Après 38 ans de bons et loyaux services à 24 heures, Burki range ses crayons. Chaque jour ou presque, il décortique l'actualité. Avec un humour mordant, mais sans méchanceté.
Dans son petit bureau - presque un bout de couloir - de la tour Edipresse à Lausanne, Raymond Burki a déjà commencé à rassembler quelques affaires. Après environ 8000 dessins, l'heure de la retraite a sonné pour l'homme à l'éternelle casquette vissée sur la tête - « les gens m'engueulent lorsque je ne l'ai pas », s'amuse-t-il.
L'ancien retoucheur photo en imprimerie est tombé à 27 ans dans la marmite du dessin de presse. « J'aimais le dessin et m'intéressais énormément à la politique. Je me suis dit: pourquoi pas moi », a-t-il raconté.
Susan Boyle (pastiche de Toulouse-Lautrec) |
Le noir-blanc, puis la couleur
Au départ, il croque l'actualité en noir et blanc, dans un style très épuré. La couleur viendra plus tard, quelques touches d'abord - « du jaune le samedi, du rouge la semaine » - puis l'aquarelle aujourd'hui. Mais pratiquement toujours sans texte, pour ne pas alourdir un dessin, qui se suffit à lui-même.
Ce « vieux soixante-huitard » - comme il se décrit - a-t-il subi la censure ? Pas vraiment, même si certains dessins ont été refusés, comme celui où un cortège de « petits papas Noël » suit le cercueil de Tino Rossi, à la mort du chanteur en 1983.
La mort, le pape, l'armée étaient autrefois des tabous. Aujourd'hui, l'islam et le conflit israélo-palestinien constituent des sujets extrêmement sensibles. Il a reçu, une fois, des menaces, après un dessin sur les réfugiés.
Pas d'objectivité
« Un dessinateur ne peut pas être objectif. J'étais pro-Européen à fond et le suis toujours même si on a pris de sacrées claques », sourit-il. Il a souvent brocardé Christoph Blocher qu'il n'apprécie guère.
Une de ses caricatures montre le leader UDC dans un chalet filant de la laine avec, par la fenêtre, des moutons paissant dans un pré. Dans le dos de son rédacteur en chef - qui avait dit non - il a ajouté une croix gammée au centre du rouet.

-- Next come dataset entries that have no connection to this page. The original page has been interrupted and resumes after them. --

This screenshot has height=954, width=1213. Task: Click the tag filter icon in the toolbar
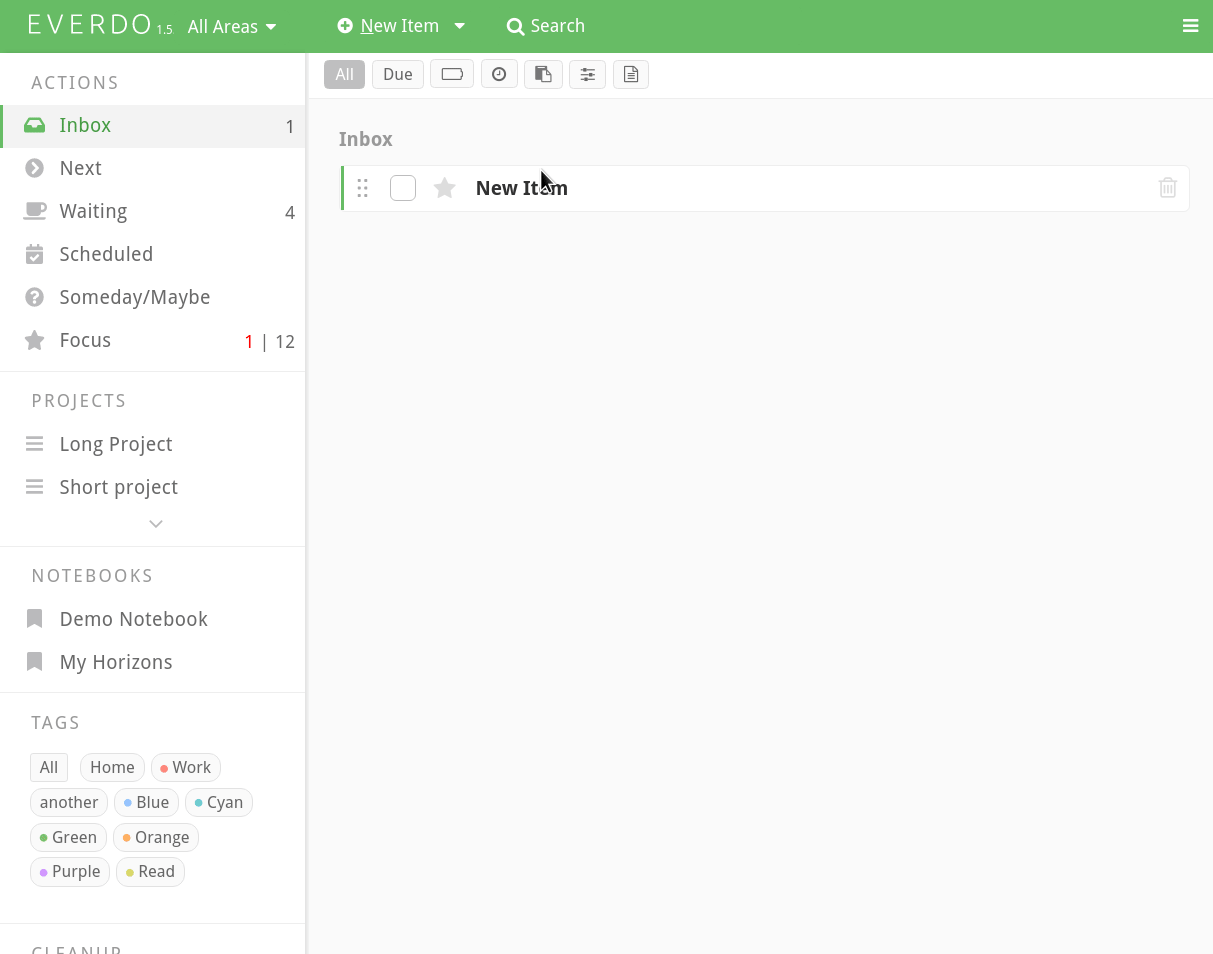(x=452, y=74)
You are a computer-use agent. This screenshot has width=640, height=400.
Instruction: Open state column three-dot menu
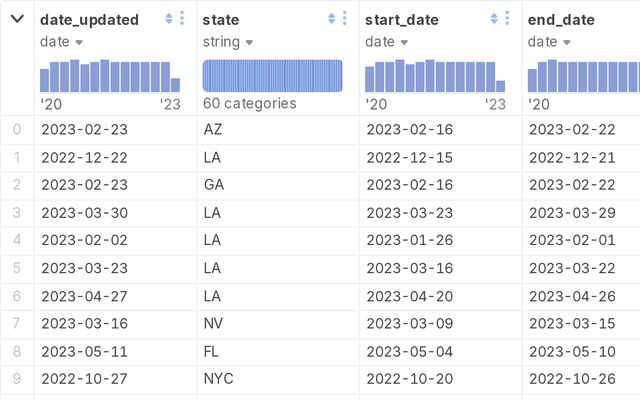[345, 19]
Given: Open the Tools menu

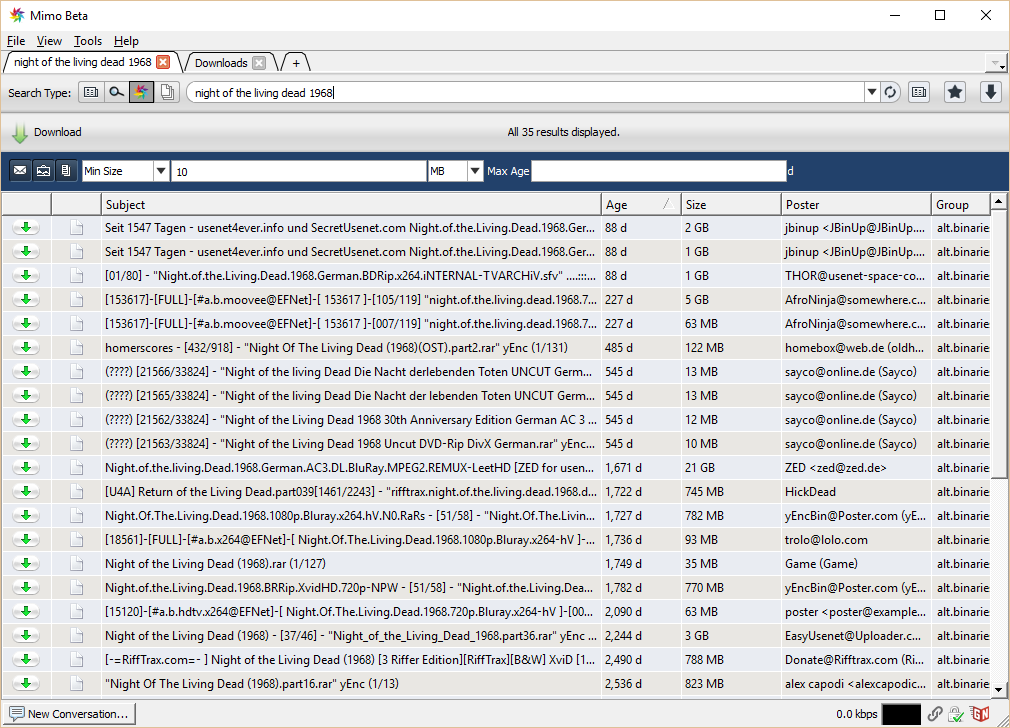Looking at the screenshot, I should click(88, 41).
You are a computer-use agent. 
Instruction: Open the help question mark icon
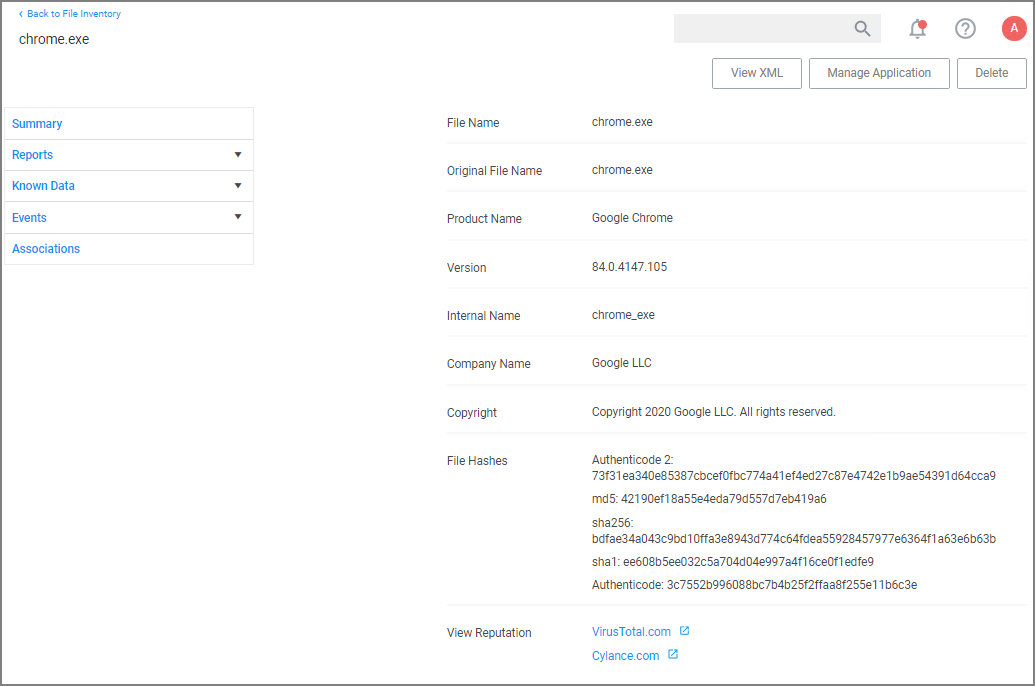pyautogui.click(x=964, y=28)
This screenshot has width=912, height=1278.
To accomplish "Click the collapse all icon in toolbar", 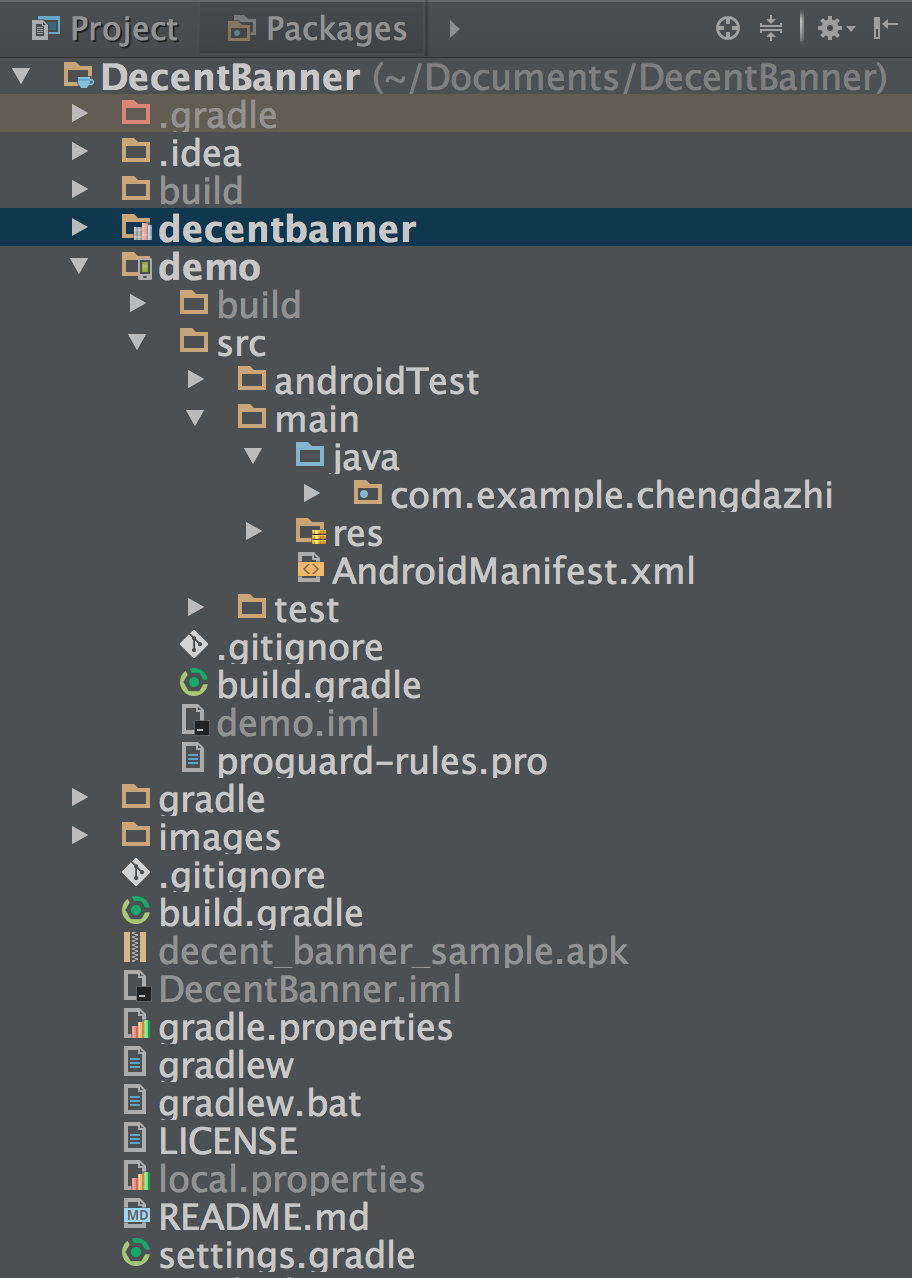I will (771, 29).
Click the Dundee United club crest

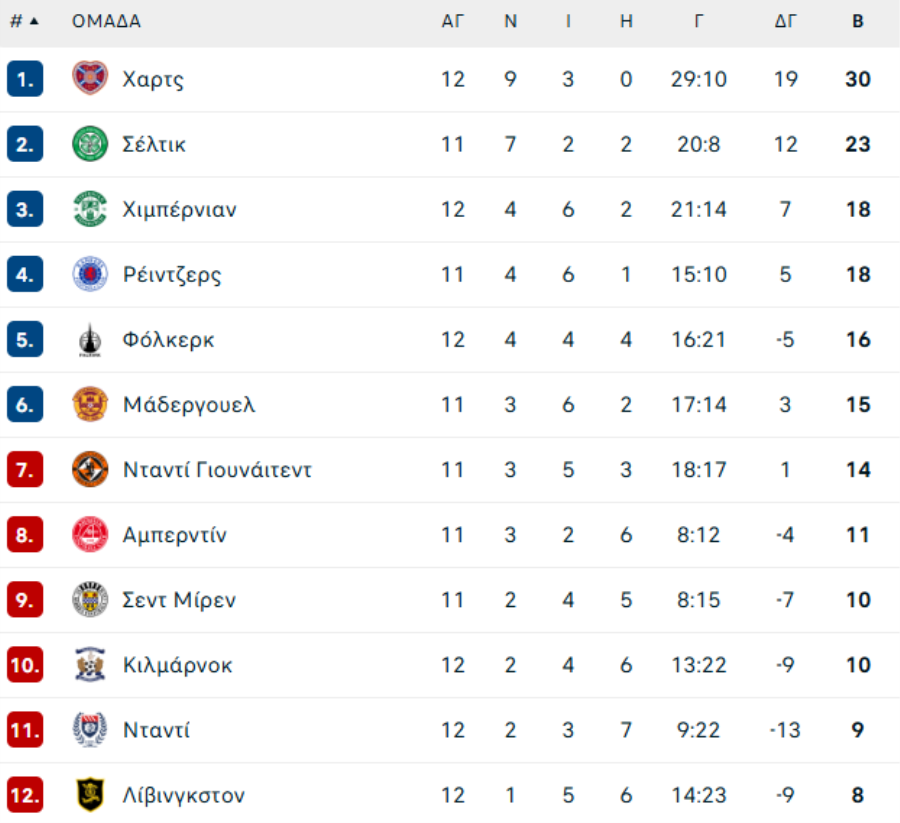[x=90, y=470]
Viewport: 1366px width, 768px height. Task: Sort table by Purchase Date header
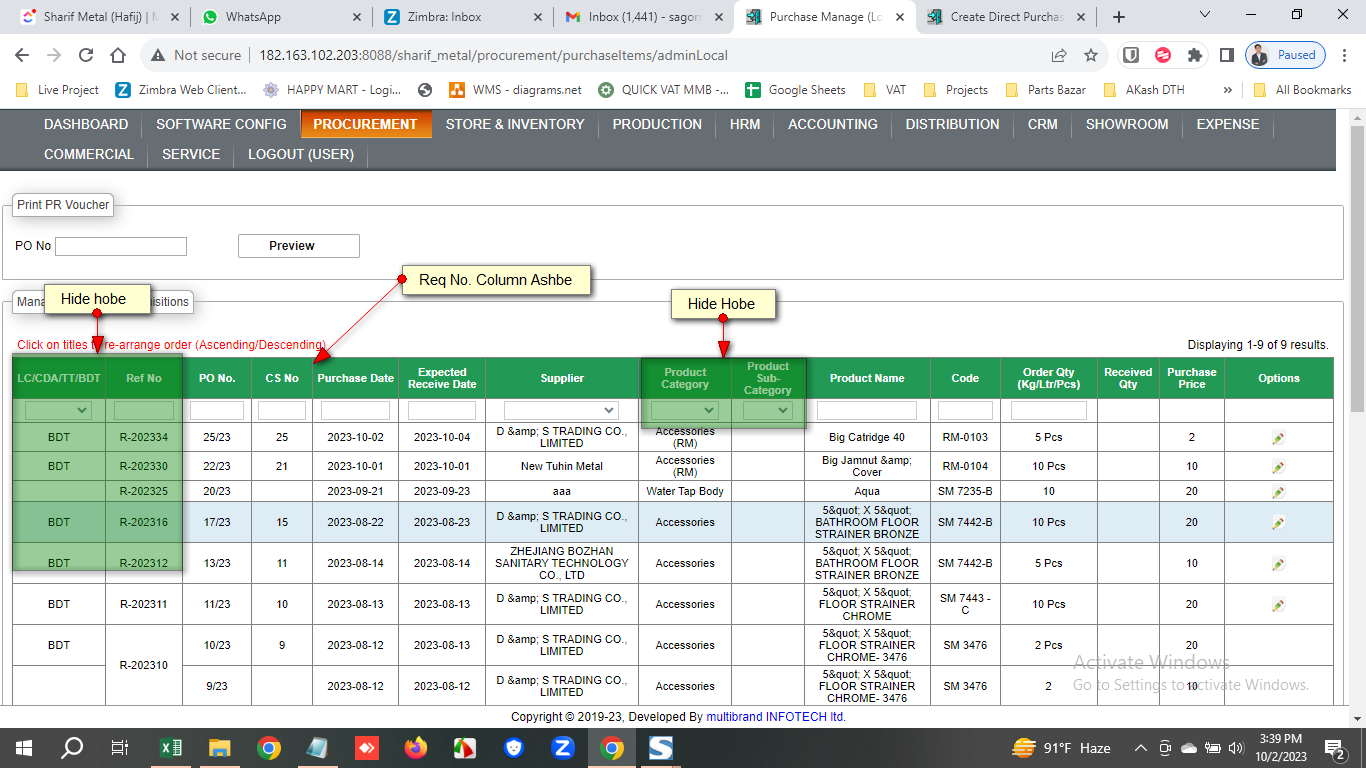click(355, 379)
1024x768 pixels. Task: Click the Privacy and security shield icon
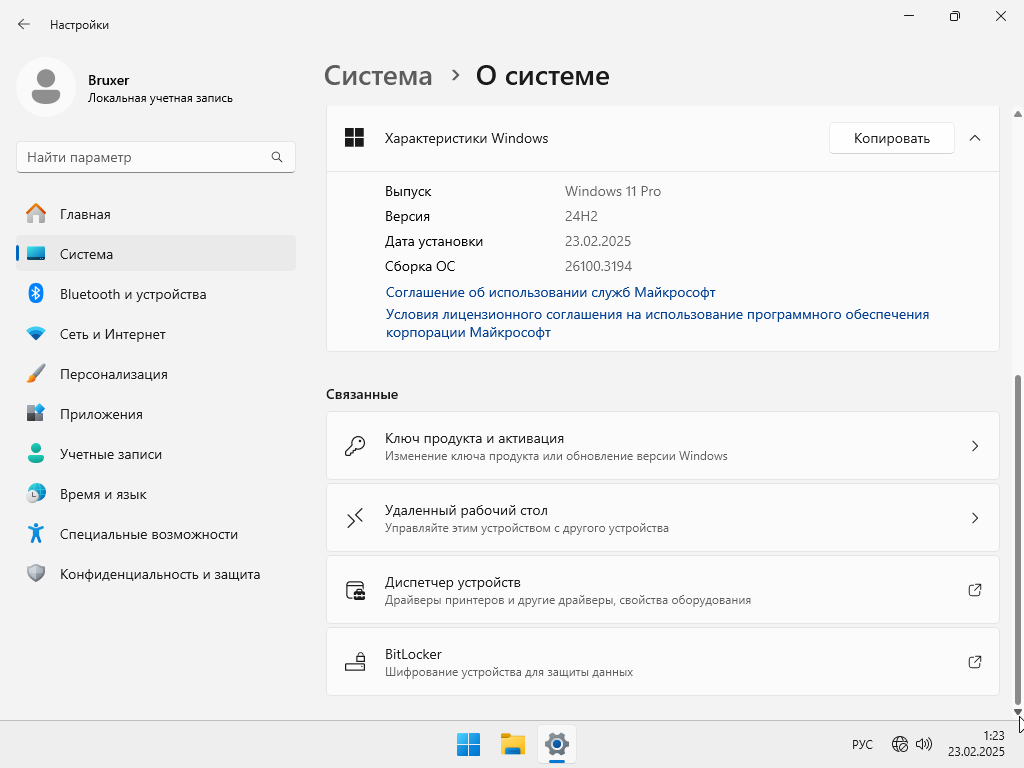click(36, 574)
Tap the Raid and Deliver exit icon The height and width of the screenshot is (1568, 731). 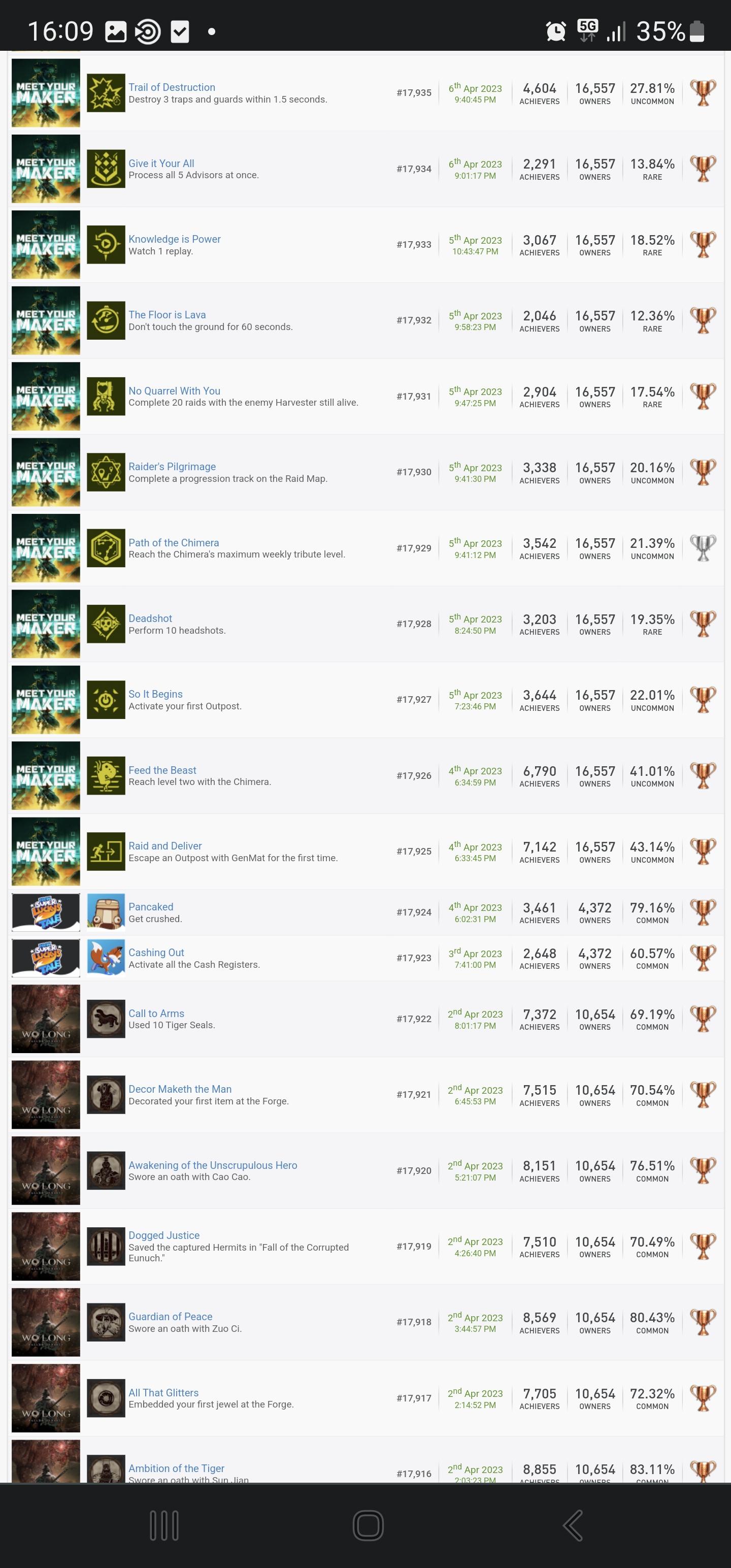pos(106,852)
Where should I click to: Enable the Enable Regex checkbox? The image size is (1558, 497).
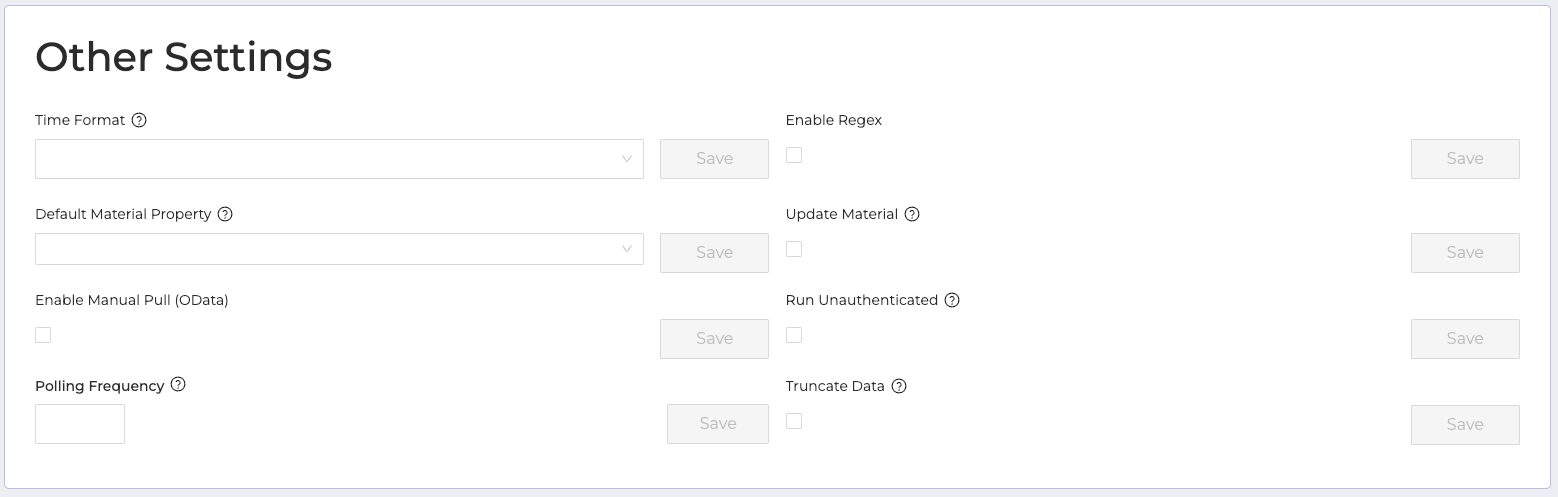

L'affaire lui vaudra des remontrances. « Je trouvais scandaleuse et raciste l'affiche des moutons noirs », explique-t-il. Sous son air gentil et discret, l'artiste a ses convictions. Et il rappelle que « la caricature, c'est l'exagération. On peut exagérer ».
Pastiche de Magritte |
Victimes et fans
Parmi ses « victimes », Burki compte de nombreux fans comme les anciens conseillers fédéraux Adolf Ogi, Otto Stich, Ruth Dreifuss - « elle avait des habits pas tristes » - et Pascal Couchepin - « c'était trop facile avec un nez pareil » - ou encore Daniel Brélaz, le syndic de Lausanne dont il dessine désormais « à la règle, et plus au compas » la silhouette spectaculairement amaigrie.
« Pour que le crayon ne soit pas moins aiguisé », le maître évite de trop fréquenter ses sujets. Mais il ne rechigne pas à leur vendre sur internet certains de ses originaux, qu'il crée en format A3. Les conseillers d'Etat vaudois Jacqueline de Quattro, Anne-Catherine Lyon et Pascal Broulis en décorent les murs de leur bureau.
Sur son propre mur, Burki affiche un peloton du Tour de France en forme de seringue, un de ses dessins préférés. Récemment, il a campé un petit garçon qui appelle « Où t'es papa où t'es » devant une foule qui suit le concert de Stromae au Paléo Festival de Nyon.
Beau livre en préparation
Cette institution vaudoise, qui fêtera ses 65 ans début septembre, prépare un beau livre, intitulé « Grands crus » qui devrait sortir vers la fin du mois d'août. « J'ai dû trier 38 ans de dessins. A la maison, j'en ai jusqu'au plafond », explique-t-il. « Cela m'a donné un coup de blues ». Sur les 8000, il en a retenu environ 200.
La suite ? Burki continuera à dessiner, mais pas pour un quotidien. Il se verrait bien imaginer des étiquettes pour des bouteilles de vin ou faire autre chose que des dessins d'humour. Il ne veut pas savoir qui lui succédera à « 24 Heures » et le découvrira à la maison. « Je sais qu'ils ont quelqu'un ».
AJOUT
Pour son dernier dessin, Burki se rend un petit hommage détourné. Ce sera donc la une de 24 Heures, titrant : Burki c'est fini. Apprenant la nouvelle, personnalités suisses et internationales, politiques, sportives ou religieuses sont en deuil.